Considered one of the most difficult novels to adapt for the screen, Frank Herbert's sci-fi masterpiece, Dune, has puzzled filmmakers since it was first released in 1965.

Frank Pavich's documentary details director Alejandro Jodorowsky's failed attempt to film "Dune" in the 1970s.
Frank Pavich's documentary details director Alejandro Jodorowsky's failed attempt to film "Dune" in the 1970s.Read more

Considered one of the most difficult novels to adapt for the screen, Frank Herbert's sci-fi masterpiece, Dune, has puzzled filmmakers since it was first released in 1965.

Both major productions - David Lynch's 1984 feature and the Sci-Fi channel's 2000 mini-series - are hopelessly flawed.

More recently, Paramount abandoned its mega-budget adaptation in 2011 after four years and a string of rumored directors, including Peter Berg, Neil Marshall, and Neill Blomkamp.

Director Frank Pavich's fascinating documentary Jodorowsky's Dune suggests one man – Chilean French visionary Alejandro Jodorowsky - could have pulled off the impossible had he not been shut down and shut out by every major studio he approached in the mid-1970s.

Required viewing for sci-fi fans and students of the film industry, Pavich's film features extensive, free-ranging interviews with Jodorowsky and his collaborators on how the director's independent nature scared off producers.

An actor, poet, graphic novelist, and director, Jodorowsky is best known for his brilliant cult films: surreal, psychedelic head-trip films such as El Topo, The Holy Mountain, and Santa Sangre. Now 84, he walks the viewer through the magnificent pre-production preparations he had made for the film, including set and costume designs and special-effects concepts.

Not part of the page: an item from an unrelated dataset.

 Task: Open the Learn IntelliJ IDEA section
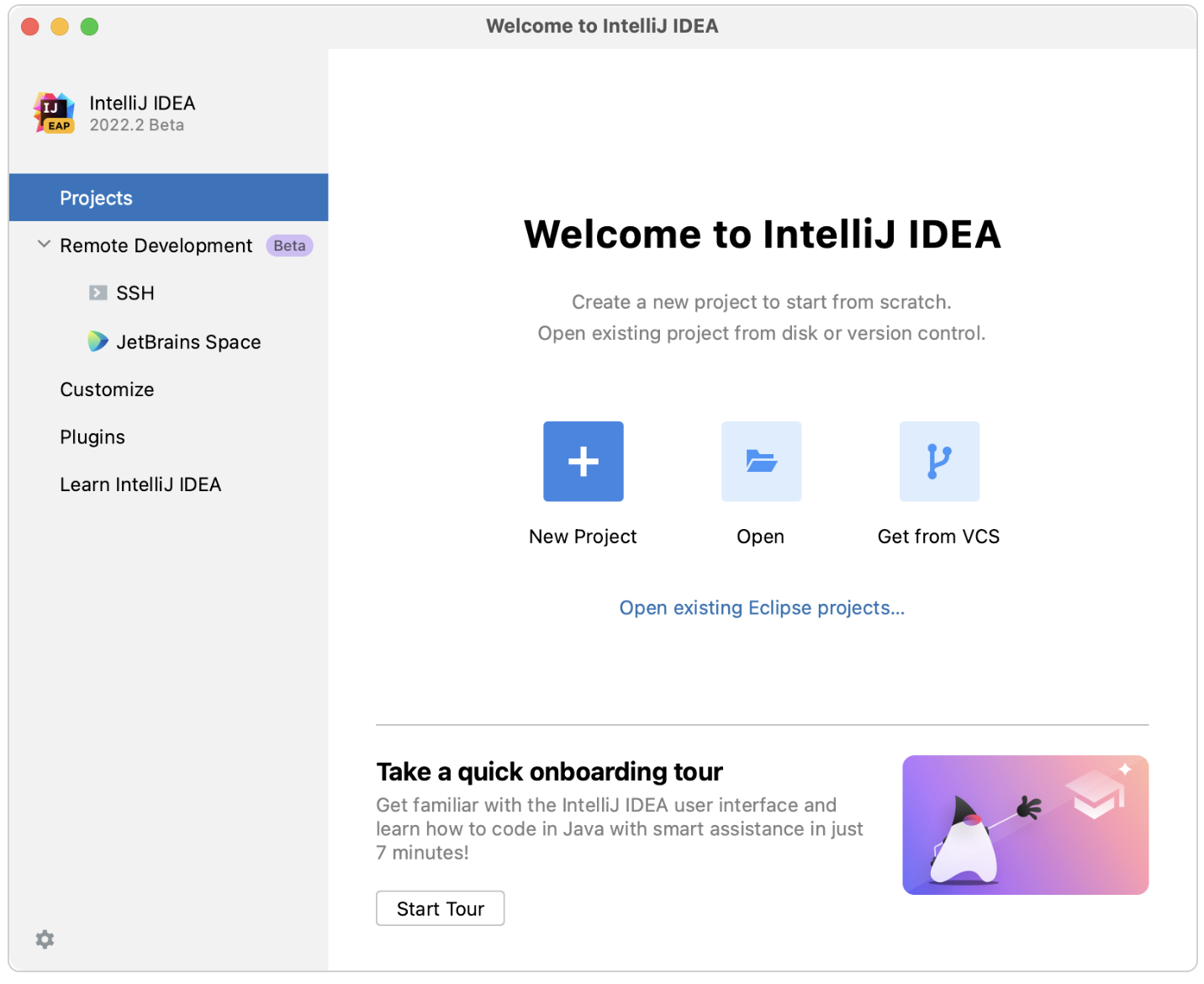point(140,484)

Most illuminating is Jodorowsky's impassioned presentation of his sophisticated interpretation of Dune, a rich, prescient novel about the human condition in the post-industrialist age that touches on everything from our destructive reliance on fossil fuels and its effect on the environment to geopolitics to drug use to the nature of faith and religious devotion.

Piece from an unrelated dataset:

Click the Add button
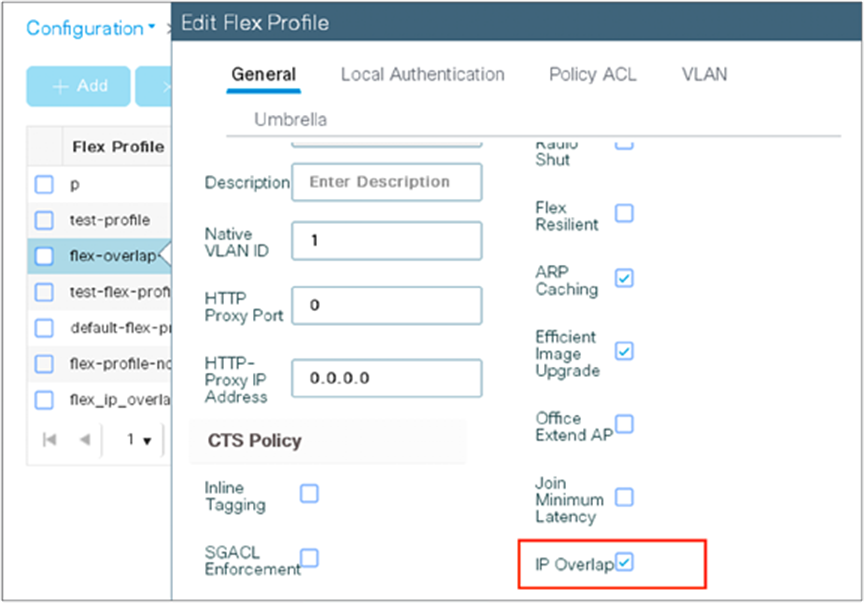 tap(77, 85)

"You have to be like a poet," Jodorowsky says at one point. "Your movie must be just as you think of it. . . . The movie has to be just like I dream it."

What an extraordinary dream it could have been.

Jodorowsky's Dune ***1/2 (out of four stars)

Directed by Frank Pavich. Distributed by Sony Pictures Classics.

In English, Spanish, and French with English subtitles.

Running time: 1 hour, 30 mins.

Parent's guide: PG-13 (some violent and sexual imagery, language, adult themes)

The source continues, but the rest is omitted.